Using this definition on our asset we see for example:
  • Looking at the Ulcer Ratio of 17 in the last 5 years of iShares MSCI South Africa Index Fund, we see it is relatively larger, thus worse in comparison to the benchmark SPY (8.42 )
  • During the last 3 years, the Ulcer Index is 8.02 , which is greater, thus worse than the value of 3.42 from the benchmark.

MaxDD:

'Maximum drawdown measures the loss in any losing period during a fund’s investment record. It is defined as the percent retrenchment from a fund’s peak value to the fund’s valley value. The drawdown is in effect from the time the fund’s retrenchment begins until a new fund high is reached. The maximum drawdown encompasses both the period from the fund’s peak to the fund’s valley (length), and the time from the fund’s valley to a new fund high (recovery).

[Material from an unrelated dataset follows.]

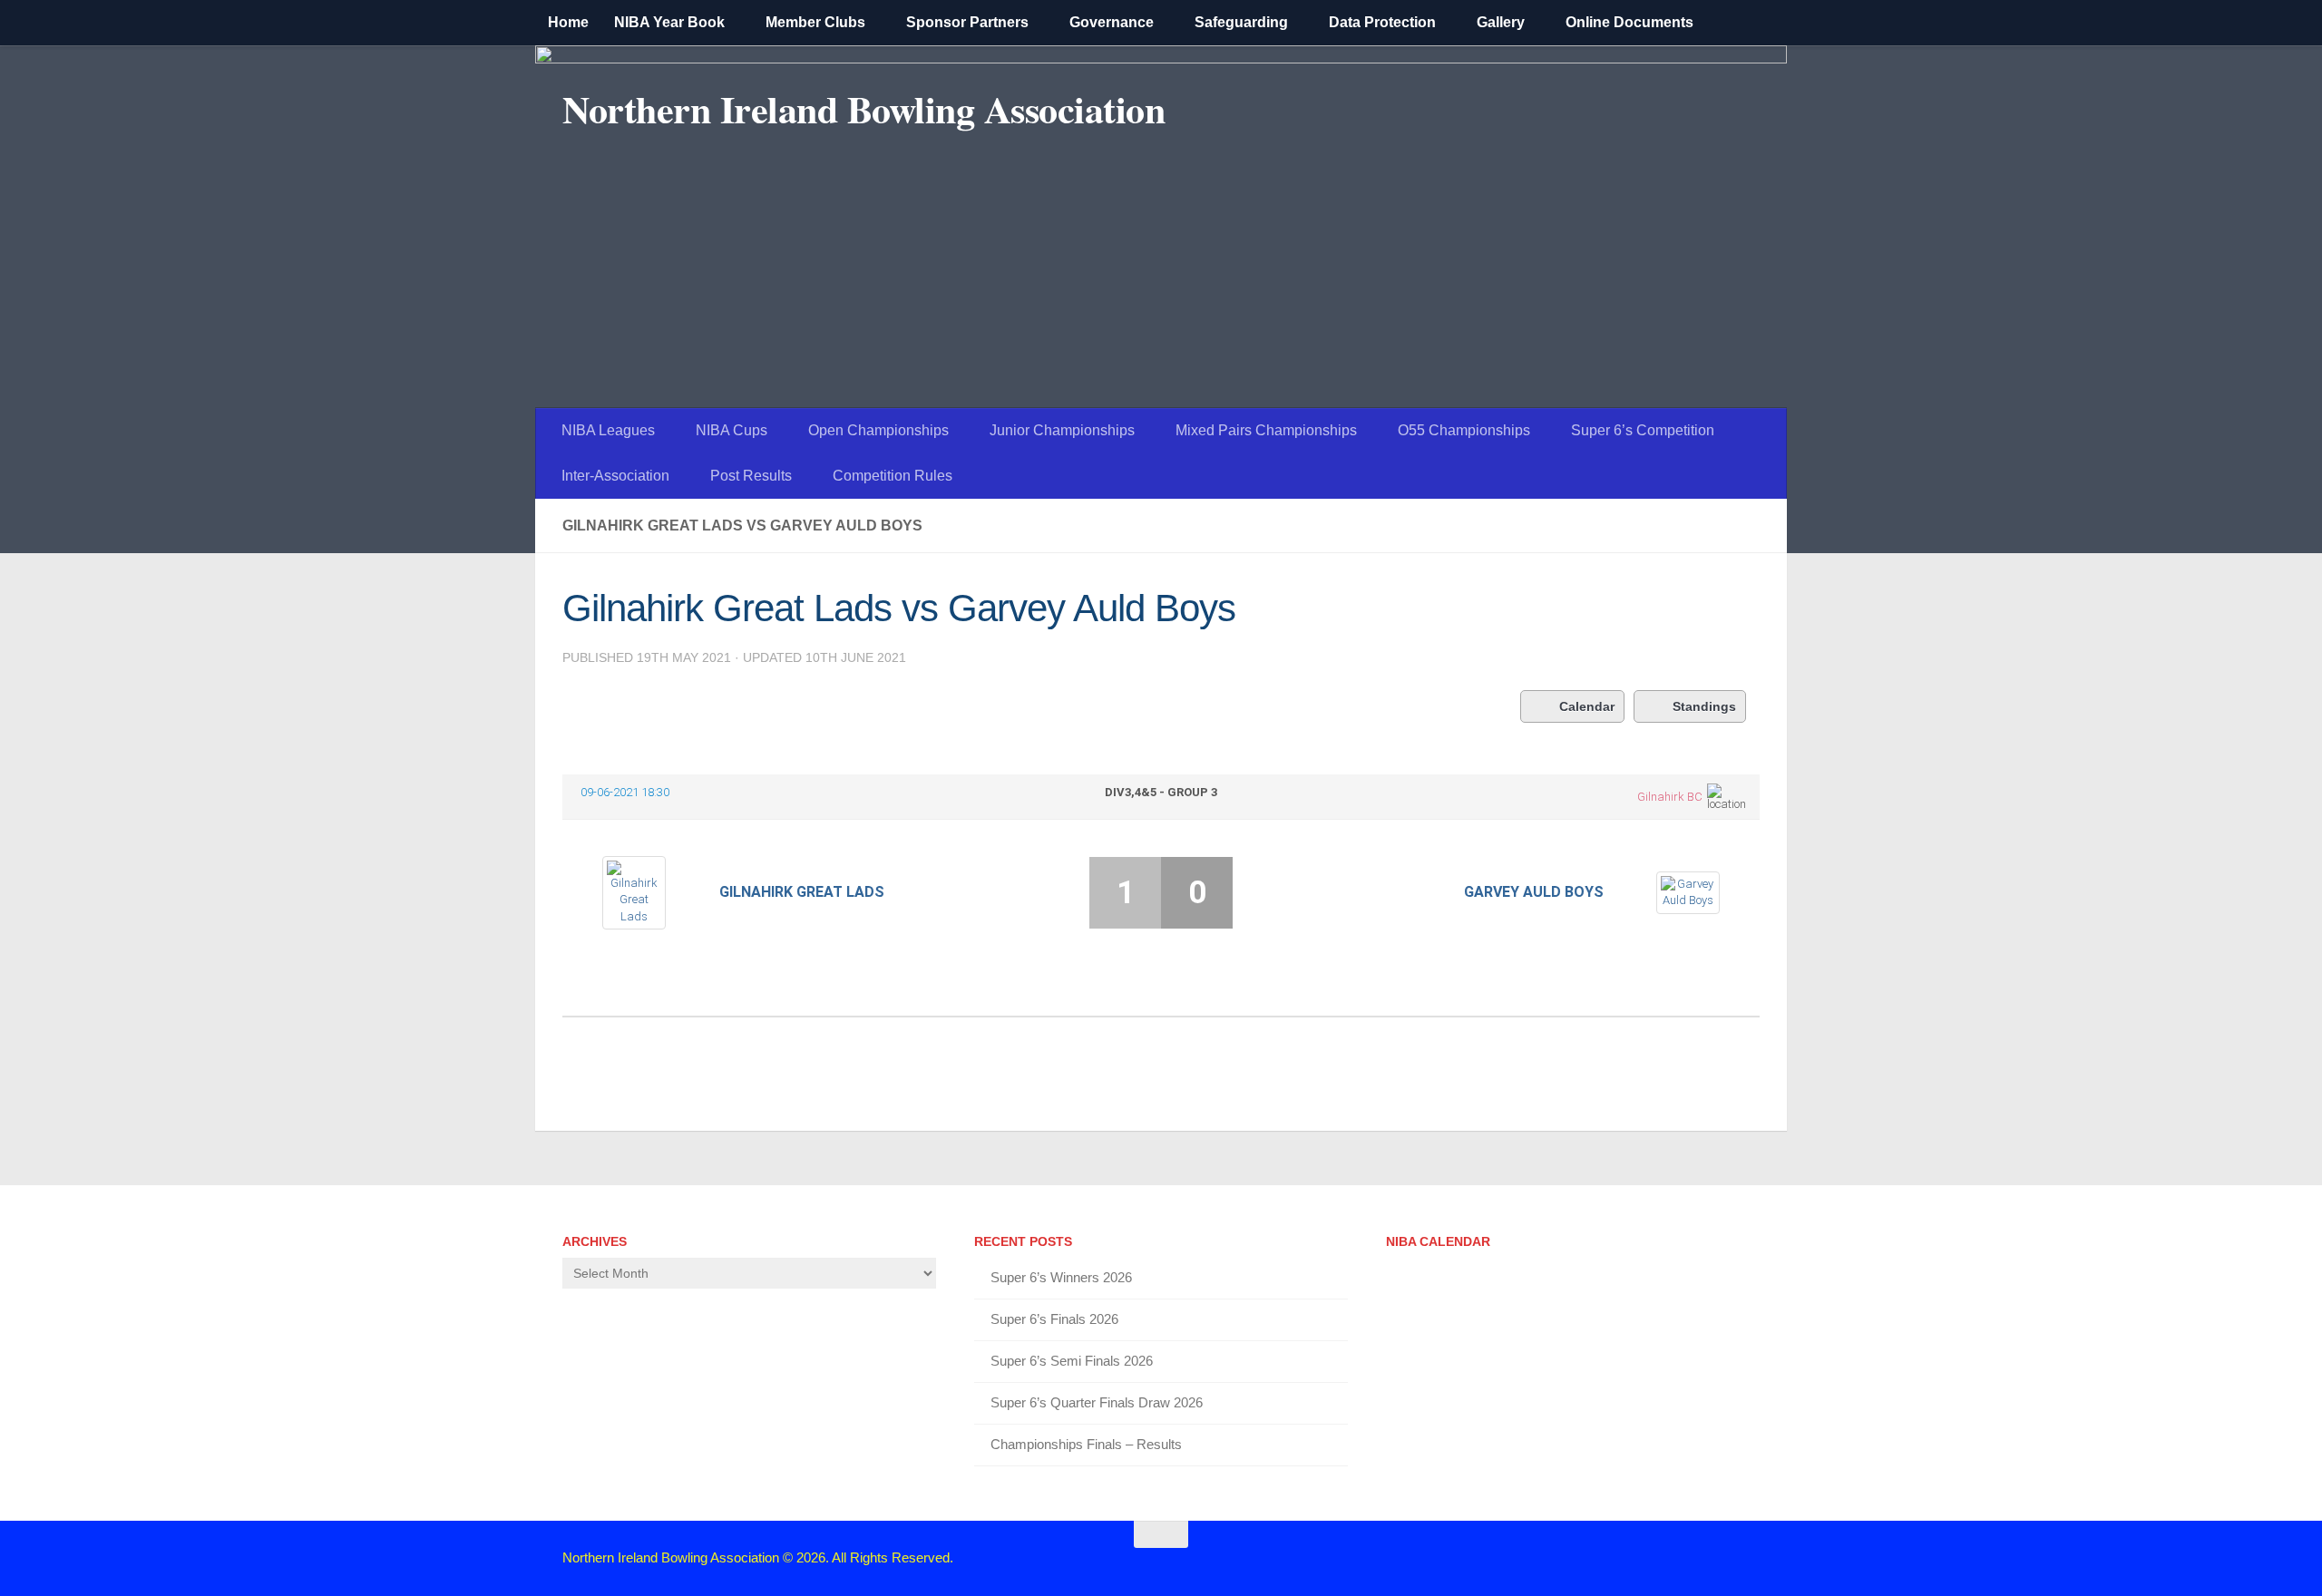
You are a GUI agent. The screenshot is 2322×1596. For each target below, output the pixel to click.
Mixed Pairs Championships (1266, 430)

It measures the largest percentage drawdown that has occurred in any fund’s data record.'

Using this definition on our asset we see for example:
  • The maximum reduction from previous high over 5 years of iShares MSCI South Africa Index Fund is -34.9 days, which is lower, thus worse compared to the benchmark SPY (-24.5 days) in the same period.
  • During the last 3 years, the maximum DrawDown is -19.7 days, which is lower, thus worse than the value of -18.8 days from the benchmark.

MaxDuration:

'The Drawdown Duration is the length of any peak to peak period, or the time between new equity highs. The Max Drawdown Duration is the worst (the maximum/longest) amount of time an investment has seen between peaks (equity highs) in days.'

Applying this definition to our asset in some examples:
  • Compared with the benchmark SPY (488 days) in the period of the last 5 years, the maximum time in days below previous high water mark of 770 days of iShares MSCI South Africa Index Fund is greater, thus worse.
  • Compared with SPY (87 days) in the period of the last 3 years, the maximum time in days below previous high water mark of 223 days is greater, thus worse.

AveDuration:

'The Average Drawdown Duration is an extension of the Maximum Drawdown. However, this metric does not explain the drawdown in dollars or percentages, rather in days, weeks, or months. The Avg Drawdown Duration is the average amount of time an investment has seen between peaks (equity highs), or in other terms the average of time under water of all drawdowns. So in contrast to the Maximum duration it does not measure only one drawdown event but calculates the average of all.'

Applying this definition to our asset in some examples:
  • The average days under water over 5 years of iShares MSCI South Africa Index Fund is 270 days, which is greater, thus worse compared to the benchmark SPY (119 days) in the same period.
  • During the last 3 years, the average days under water is 59 days, which is larger, thus worse than the value of 19 days from the benchmark.

Performance (YTD)

Historical returns have been extended using synthetic data.

Allocations ()

Allocations

Returns (%)

  • Note that yearly returns do not equal the sum of monthly returns due to compounding.
  • Performance results of iShares MSCI South Africa Index Fund are hypothetical and do not account for slippage, fees or taxes.